Extracted records
● ● ●

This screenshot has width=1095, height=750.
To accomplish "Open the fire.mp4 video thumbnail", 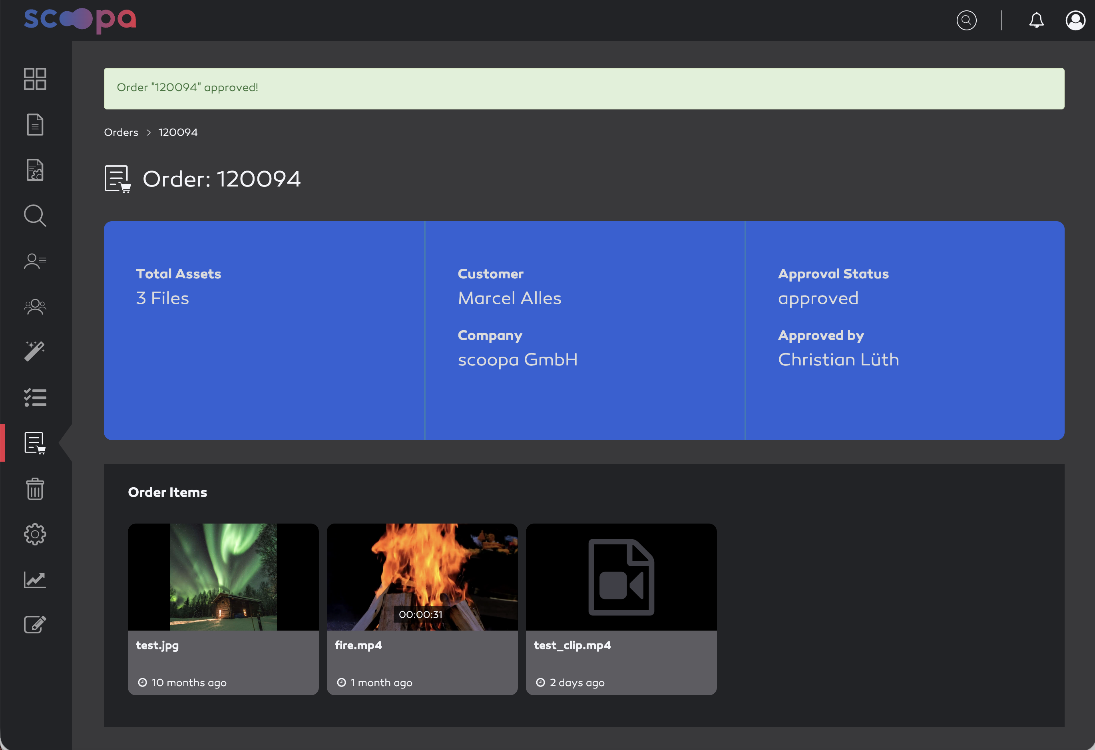I will click(422, 577).
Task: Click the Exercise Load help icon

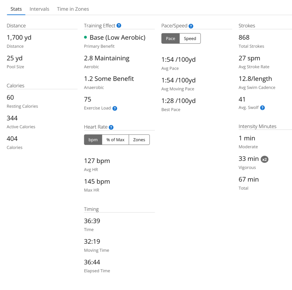Action: click(115, 108)
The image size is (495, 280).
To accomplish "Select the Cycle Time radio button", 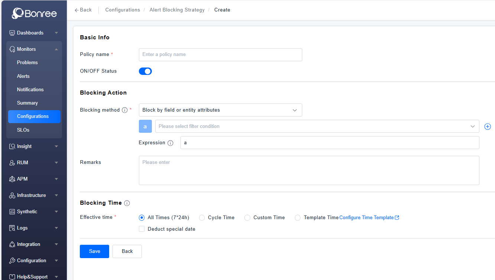I will 202,218.
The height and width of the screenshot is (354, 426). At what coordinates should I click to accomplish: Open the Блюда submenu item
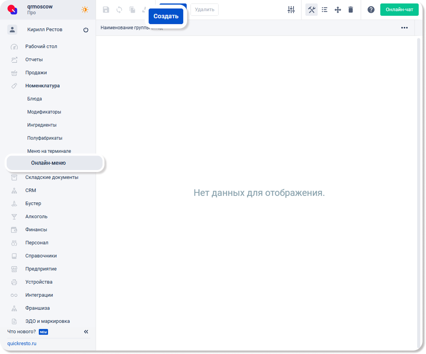(35, 99)
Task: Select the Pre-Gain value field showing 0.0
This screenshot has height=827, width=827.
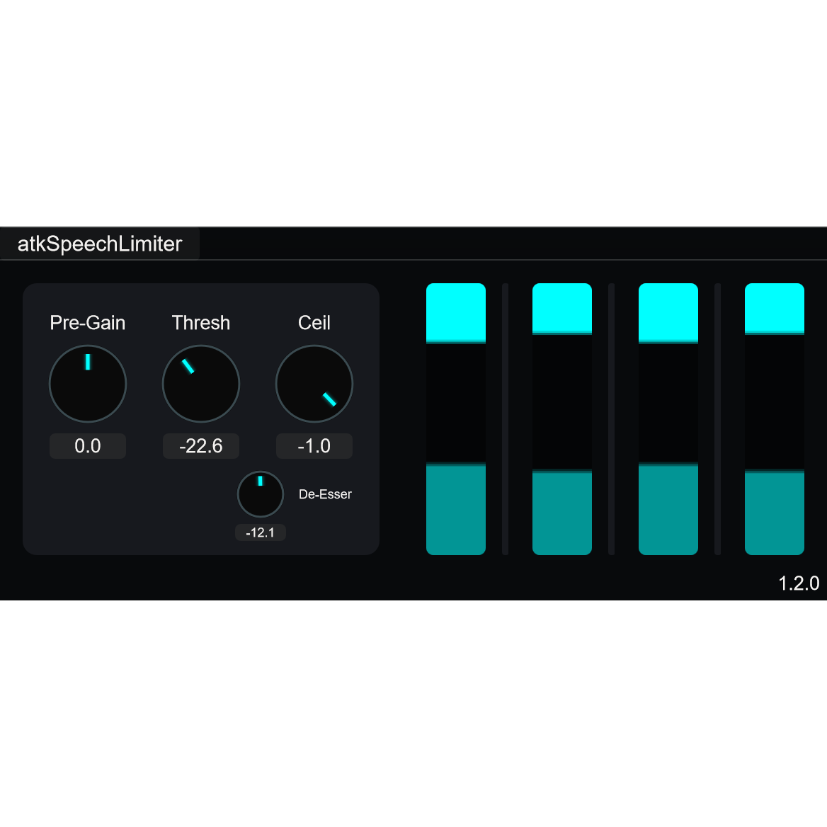Action: 88,446
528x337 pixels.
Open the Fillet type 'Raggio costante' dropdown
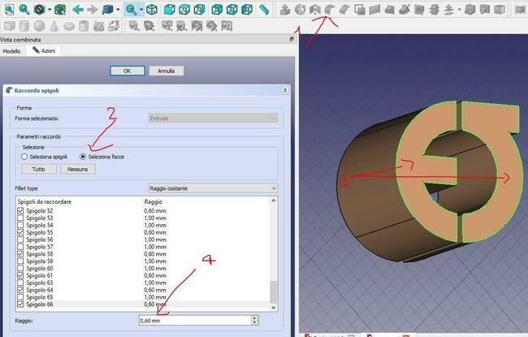[x=210, y=188]
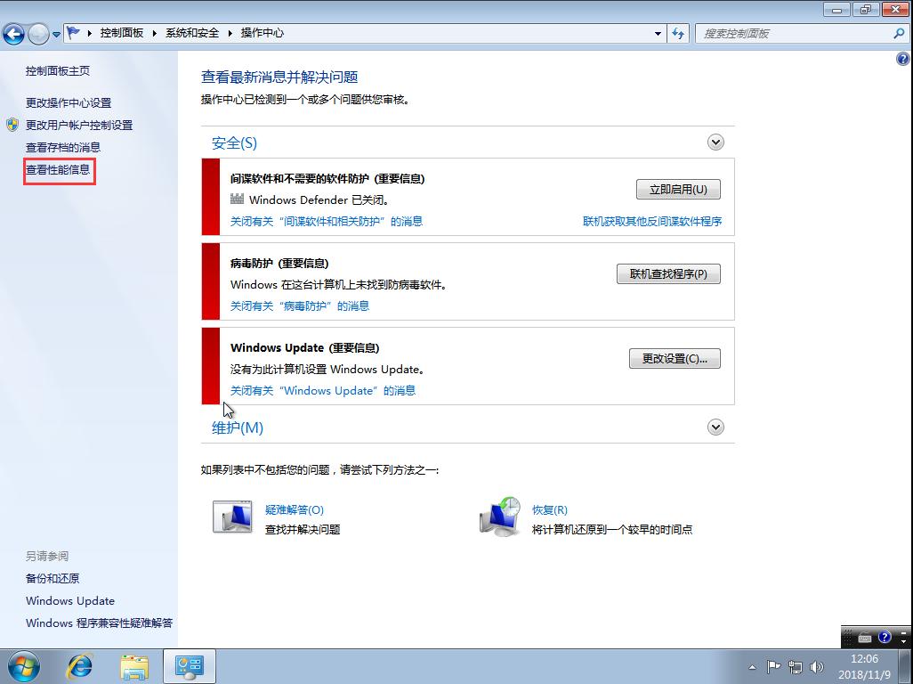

● ● ●

PROBLEM DETAILS
Set down again, exactly, every line above from the one with "The height and" down to the one with "528x337 pixels.", both ends included. No pictures, and nothing else.

ANSWER BOX
The height and width of the screenshot is (354, 426). At what coordinates should I click to accomplish: Open the Блюда submenu item
(35, 99)
Task: Select the Pre-Gain value field showing 0.0
This screenshot has height=827, width=827.
Action: 88,446
528x337 pixels.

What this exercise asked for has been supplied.